[WHAT IS NEEDED] In the JRA Special Award text, which horse was the first to receive the award under the name "Special Award"?

[SELECTION]
┄┄┄┄┄┄┄┄┄┄
= JRA Special Award =

Award issued by the Japan Racing Association
The JRA Special Award is an award issued by the Japan Racing Association (JRA). Unlike most awards issued by the JRA, it is not awarded every year and is only awarded when there is a subject that deserves special recognition in a given year. While the main recipients are racehorses, it is occasionally awarded to individuals, such as in 2024, when Yutaka Take received the award for reaching 4,500 JRA wins in his jockey career. Equine recipients of the JRA Special Award must be selected by at least three-quarters of the selection committee and also must be approved by the chairman of the JRA, while human recipients are awarded only by the chairman of the JRA.

The predecessor of the Special Award was the Popularity Award, which was won by Haiseiko in 1973 when the JRA Awards were known as the Yūshun Awards. Later, in 1978, Ten Point received it as a Media Award, and Monte Prince in 1982 received the Dream Award. The name "Special Award" was first used when Amber Shadai was given the award in 1983. It was succeeded by the JRA Awards in 1987. In 2004, it was given the unique subtitle of "Special Fighting Award" when it was awarded to Cosmo Bulk.
┄┄┄┄┄┄┄┄┄┄
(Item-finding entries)

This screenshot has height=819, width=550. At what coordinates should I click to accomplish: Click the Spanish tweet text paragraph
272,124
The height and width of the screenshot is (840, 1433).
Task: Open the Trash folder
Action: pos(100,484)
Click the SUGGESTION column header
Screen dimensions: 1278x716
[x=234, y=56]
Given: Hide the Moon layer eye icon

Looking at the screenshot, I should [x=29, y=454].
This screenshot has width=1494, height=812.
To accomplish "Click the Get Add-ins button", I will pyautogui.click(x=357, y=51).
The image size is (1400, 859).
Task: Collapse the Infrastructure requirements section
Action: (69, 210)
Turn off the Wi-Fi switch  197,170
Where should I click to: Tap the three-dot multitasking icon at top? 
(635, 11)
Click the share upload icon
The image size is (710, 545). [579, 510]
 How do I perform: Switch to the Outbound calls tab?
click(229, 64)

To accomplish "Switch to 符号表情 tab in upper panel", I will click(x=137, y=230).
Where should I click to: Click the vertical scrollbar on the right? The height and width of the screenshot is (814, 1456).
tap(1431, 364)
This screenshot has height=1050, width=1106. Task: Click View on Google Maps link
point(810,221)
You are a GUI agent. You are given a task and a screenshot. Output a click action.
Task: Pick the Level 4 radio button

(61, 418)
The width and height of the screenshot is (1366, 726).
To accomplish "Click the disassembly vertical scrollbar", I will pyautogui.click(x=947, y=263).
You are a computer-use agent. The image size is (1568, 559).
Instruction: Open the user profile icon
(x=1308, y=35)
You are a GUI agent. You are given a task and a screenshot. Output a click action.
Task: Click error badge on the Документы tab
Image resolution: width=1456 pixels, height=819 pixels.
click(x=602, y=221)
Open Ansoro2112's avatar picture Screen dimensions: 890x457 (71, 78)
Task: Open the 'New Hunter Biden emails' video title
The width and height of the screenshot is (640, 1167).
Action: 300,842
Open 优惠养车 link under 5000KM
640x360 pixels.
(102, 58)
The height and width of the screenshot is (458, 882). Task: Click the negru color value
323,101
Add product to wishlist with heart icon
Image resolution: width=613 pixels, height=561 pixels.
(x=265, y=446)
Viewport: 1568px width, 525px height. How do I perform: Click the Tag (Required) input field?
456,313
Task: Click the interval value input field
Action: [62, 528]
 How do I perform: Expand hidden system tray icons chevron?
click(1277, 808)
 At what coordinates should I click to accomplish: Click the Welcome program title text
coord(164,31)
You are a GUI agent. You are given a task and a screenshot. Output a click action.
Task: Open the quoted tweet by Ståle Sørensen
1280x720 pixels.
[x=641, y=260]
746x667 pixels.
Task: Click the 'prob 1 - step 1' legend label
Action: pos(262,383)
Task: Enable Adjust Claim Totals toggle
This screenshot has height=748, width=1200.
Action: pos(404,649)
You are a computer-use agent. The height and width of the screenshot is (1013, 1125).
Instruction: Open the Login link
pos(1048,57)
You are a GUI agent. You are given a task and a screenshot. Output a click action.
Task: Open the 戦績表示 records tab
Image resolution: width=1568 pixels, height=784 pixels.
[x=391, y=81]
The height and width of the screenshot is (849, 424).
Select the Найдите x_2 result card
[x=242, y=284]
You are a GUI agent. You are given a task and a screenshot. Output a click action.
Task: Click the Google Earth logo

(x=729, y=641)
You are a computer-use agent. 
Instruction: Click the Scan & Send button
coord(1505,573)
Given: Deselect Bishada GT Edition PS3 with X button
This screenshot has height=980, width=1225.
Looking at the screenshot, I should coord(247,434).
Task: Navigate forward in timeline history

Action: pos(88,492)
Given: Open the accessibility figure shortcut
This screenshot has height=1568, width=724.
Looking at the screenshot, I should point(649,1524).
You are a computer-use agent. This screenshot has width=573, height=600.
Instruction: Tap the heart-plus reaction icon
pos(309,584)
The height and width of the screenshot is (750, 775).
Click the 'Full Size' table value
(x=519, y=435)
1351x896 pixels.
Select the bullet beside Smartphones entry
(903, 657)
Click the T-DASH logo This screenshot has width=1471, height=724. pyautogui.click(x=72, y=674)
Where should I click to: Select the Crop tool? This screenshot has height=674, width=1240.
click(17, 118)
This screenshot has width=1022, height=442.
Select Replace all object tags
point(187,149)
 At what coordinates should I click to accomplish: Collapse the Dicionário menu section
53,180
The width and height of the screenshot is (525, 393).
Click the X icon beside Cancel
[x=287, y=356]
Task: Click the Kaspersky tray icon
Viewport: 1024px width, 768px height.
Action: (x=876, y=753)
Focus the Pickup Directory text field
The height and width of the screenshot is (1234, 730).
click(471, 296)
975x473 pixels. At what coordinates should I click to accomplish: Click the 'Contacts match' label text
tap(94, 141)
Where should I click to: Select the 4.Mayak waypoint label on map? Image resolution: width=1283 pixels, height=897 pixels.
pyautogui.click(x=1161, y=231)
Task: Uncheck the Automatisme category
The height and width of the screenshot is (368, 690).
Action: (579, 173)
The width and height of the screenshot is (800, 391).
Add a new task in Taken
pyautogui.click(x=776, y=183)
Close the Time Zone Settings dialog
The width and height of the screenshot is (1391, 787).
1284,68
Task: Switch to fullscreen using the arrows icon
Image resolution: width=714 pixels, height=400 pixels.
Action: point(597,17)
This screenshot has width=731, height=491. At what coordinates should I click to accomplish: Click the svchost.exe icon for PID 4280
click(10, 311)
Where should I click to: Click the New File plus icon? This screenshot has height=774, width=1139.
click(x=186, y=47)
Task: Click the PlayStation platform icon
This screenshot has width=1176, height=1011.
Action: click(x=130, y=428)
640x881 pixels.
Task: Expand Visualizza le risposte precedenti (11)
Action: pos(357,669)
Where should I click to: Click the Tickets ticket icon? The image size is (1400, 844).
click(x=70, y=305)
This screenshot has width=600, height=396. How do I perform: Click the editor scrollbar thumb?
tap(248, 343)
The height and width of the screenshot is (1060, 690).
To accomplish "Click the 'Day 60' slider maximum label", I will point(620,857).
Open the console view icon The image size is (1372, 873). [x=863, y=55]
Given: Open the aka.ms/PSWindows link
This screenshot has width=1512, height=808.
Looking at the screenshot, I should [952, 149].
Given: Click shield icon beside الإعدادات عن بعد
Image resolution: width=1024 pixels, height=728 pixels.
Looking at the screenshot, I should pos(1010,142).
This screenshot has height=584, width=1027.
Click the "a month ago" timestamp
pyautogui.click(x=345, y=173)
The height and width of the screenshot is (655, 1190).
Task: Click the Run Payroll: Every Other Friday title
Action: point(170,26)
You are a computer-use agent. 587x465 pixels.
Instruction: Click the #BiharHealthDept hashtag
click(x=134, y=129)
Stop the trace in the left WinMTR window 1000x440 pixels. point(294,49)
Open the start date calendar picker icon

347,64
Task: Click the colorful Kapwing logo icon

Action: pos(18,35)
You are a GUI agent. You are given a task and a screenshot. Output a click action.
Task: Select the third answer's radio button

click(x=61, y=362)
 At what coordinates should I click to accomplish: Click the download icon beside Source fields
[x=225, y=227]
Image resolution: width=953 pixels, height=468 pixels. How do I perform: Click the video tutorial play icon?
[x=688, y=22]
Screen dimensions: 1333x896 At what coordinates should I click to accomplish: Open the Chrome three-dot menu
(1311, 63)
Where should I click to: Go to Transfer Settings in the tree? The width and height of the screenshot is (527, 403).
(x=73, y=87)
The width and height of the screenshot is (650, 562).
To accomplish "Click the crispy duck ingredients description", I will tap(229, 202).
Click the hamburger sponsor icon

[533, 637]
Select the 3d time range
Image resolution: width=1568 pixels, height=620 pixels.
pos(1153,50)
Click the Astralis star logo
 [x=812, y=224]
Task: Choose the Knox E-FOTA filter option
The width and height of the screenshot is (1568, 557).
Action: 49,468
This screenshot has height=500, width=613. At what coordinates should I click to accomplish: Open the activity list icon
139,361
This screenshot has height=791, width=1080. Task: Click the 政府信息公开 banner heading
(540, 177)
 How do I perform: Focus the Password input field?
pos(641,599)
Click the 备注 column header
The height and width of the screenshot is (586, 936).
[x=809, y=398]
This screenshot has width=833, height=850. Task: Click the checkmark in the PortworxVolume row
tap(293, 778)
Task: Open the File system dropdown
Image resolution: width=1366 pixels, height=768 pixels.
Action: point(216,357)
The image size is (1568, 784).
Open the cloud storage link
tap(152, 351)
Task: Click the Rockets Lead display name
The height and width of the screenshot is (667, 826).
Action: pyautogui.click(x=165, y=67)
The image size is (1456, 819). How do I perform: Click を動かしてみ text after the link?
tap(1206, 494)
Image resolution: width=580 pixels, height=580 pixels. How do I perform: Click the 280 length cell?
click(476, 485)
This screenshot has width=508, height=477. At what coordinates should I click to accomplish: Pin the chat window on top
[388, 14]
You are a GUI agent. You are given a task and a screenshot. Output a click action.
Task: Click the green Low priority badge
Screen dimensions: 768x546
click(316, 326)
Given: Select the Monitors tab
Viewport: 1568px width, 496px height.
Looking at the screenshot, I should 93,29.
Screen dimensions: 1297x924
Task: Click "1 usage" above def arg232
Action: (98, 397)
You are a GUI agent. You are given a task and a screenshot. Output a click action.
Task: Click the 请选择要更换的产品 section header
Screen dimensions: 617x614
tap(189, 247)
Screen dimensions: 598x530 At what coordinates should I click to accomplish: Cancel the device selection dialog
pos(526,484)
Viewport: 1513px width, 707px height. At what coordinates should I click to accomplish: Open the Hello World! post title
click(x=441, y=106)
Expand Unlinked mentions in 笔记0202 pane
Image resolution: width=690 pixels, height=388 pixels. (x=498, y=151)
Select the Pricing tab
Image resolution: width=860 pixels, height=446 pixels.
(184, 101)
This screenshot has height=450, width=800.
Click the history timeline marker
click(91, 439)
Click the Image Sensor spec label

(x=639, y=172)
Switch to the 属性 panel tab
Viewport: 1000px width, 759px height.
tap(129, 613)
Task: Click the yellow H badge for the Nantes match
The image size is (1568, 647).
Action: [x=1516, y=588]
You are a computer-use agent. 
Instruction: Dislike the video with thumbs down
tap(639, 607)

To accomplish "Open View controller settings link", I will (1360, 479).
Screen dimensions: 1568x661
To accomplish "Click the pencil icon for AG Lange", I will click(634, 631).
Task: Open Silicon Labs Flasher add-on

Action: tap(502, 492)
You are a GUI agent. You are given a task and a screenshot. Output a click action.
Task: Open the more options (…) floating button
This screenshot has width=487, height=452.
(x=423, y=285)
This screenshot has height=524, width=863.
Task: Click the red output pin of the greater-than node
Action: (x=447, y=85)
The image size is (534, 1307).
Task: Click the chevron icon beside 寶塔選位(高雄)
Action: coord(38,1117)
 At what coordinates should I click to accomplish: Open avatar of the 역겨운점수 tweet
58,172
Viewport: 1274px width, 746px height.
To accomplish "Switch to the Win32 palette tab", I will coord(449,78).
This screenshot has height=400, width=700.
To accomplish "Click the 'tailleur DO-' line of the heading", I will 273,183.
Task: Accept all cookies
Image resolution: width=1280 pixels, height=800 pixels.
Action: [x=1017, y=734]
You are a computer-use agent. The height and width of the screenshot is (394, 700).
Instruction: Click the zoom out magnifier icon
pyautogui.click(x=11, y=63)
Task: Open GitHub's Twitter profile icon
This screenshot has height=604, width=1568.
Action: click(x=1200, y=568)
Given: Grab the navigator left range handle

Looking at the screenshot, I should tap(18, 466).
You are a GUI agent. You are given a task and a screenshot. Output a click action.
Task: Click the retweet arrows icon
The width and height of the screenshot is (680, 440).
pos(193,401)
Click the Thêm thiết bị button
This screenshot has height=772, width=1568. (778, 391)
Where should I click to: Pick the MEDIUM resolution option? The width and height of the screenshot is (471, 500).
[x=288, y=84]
┄┄┄┄┄┄┄┄┄┄
[SOLUTION TO THIS PROBLEM] Amber Shadai, in 1983.